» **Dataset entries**
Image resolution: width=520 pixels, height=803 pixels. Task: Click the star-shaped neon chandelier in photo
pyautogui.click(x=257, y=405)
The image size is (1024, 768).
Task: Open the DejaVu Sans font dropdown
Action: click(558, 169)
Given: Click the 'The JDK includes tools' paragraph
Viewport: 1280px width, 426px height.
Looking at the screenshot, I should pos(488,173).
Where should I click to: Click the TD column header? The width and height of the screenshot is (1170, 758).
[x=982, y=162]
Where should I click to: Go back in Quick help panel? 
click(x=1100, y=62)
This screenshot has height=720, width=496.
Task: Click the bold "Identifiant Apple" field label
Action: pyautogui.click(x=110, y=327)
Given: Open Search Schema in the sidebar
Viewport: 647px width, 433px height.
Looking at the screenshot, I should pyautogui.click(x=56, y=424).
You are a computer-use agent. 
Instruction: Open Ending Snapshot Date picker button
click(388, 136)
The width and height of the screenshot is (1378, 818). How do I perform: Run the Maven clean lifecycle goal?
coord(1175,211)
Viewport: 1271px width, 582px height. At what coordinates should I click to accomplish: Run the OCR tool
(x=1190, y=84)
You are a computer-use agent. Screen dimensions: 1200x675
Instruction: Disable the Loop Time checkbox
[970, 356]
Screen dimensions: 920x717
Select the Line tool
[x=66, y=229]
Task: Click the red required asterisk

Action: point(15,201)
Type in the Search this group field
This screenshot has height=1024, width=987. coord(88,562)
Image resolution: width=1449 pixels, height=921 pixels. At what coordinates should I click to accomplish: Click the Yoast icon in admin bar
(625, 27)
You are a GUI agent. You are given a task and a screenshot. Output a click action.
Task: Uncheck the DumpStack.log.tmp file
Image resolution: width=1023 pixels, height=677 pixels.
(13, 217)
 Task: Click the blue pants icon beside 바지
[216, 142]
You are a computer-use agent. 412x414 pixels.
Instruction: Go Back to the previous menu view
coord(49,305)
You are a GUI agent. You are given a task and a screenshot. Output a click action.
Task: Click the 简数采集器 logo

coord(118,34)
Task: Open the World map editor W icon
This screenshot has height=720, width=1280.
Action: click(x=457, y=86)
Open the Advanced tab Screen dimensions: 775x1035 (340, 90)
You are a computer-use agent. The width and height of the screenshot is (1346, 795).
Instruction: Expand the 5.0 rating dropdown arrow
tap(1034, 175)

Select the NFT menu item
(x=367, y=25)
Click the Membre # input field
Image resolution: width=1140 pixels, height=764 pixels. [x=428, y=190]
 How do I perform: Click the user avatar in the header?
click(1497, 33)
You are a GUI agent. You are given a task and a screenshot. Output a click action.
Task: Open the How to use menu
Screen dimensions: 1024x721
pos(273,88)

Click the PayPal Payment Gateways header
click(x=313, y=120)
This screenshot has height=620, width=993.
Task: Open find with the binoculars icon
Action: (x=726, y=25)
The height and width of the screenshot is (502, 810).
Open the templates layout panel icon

» **Assigned task**
Nothing may be left out: return each entry exactly as it reads.

» **Reply to the task**
Image resolution: width=520 pixels, height=803 pixels. Task: Click the star-shaped neon chandelier in photo
pyautogui.click(x=257, y=405)
The image size is (1024, 768).
Task: Open the DejaVu Sans font dropdown
Action: click(558, 169)
Given: Click the 'The JDK includes tools' paragraph
Viewport: 1280px width, 426px height.
Looking at the screenshot, I should pos(488,173).
Where should I click to: Click the TD column header? The width and height of the screenshot is (1170, 758).
[x=982, y=162]
Where should I click to: Go back in Quick help panel? 
click(x=1100, y=62)
This screenshot has height=720, width=496.
Task: Click the bold "Identifiant Apple" field label
Action: pyautogui.click(x=110, y=327)
Given: Open Search Schema in the sidebar
Viewport: 647px width, 433px height.
Looking at the screenshot, I should pyautogui.click(x=56, y=424).
You are a computer-use agent. 
Instruction: Open Ending Snapshot Date picker button
click(388, 136)
The width and height of the screenshot is (1378, 818). How do I perform: Run the Maven clean lifecycle goal?
coord(1175,211)
Viewport: 1271px width, 582px height. At what coordinates should I click to accomplish: Run the OCR tool
(x=1190, y=84)
You are a computer-use agent. Screen dimensions: 1200x675
Instruction: Disable the Loop Time checkbox
[970, 356]
Screen dimensions: 920x717
Select the Line tool
[x=66, y=229]
Task: Click the red required asterisk

Action: point(15,201)
Type in the Search this group field
This screenshot has height=1024, width=987. coord(88,562)
Image resolution: width=1449 pixels, height=921 pixels. At what coordinates should I click to accomplish: Click the Yoast icon in admin bar
(625, 27)
You are a GUI agent. You are given a task and a screenshot. Output a click action.
Task: Uncheck the DumpStack.log.tmp file
Image resolution: width=1023 pixels, height=677 pixels.
(13, 217)
 Task: Click the blue pants icon beside 바지
[216, 142]
You are a computer-use agent. 412x414 pixels.
Instruction: Go Back to the previous menu view
coord(49,305)
You are a GUI agent. You are given a task and a screenshot. Output a click action.
Task: Click the 简数采集器 logo

coord(118,34)
Task: Open the World map editor W icon
This screenshot has height=720, width=1280.
Action: click(x=457, y=86)
Open the Advanced tab Screen dimensions: 775x1035 (340, 90)
You are a computer-use agent. The width and height of the screenshot is (1346, 795).
Instruction: Expand the 5.0 rating dropdown arrow
tap(1034, 175)

Select the NFT menu item
(x=367, y=25)
Click the Membre # input field
Image resolution: width=1140 pixels, height=764 pixels. [x=428, y=190]
 How do I perform: Click the user avatar in the header?
click(1497, 33)
You are a GUI agent. You are given a task and a screenshot. Output a click action.
Task: Open the How to use menu
Screen dimensions: 1024x721
pos(273,88)

Click the PayPal Payment Gateways header
click(x=313, y=120)
This screenshot has height=620, width=993.
Task: Open find with the binoculars icon
Action: (x=726, y=25)
The height and width of the screenshot is (502, 810).
Open the templates layout panel icon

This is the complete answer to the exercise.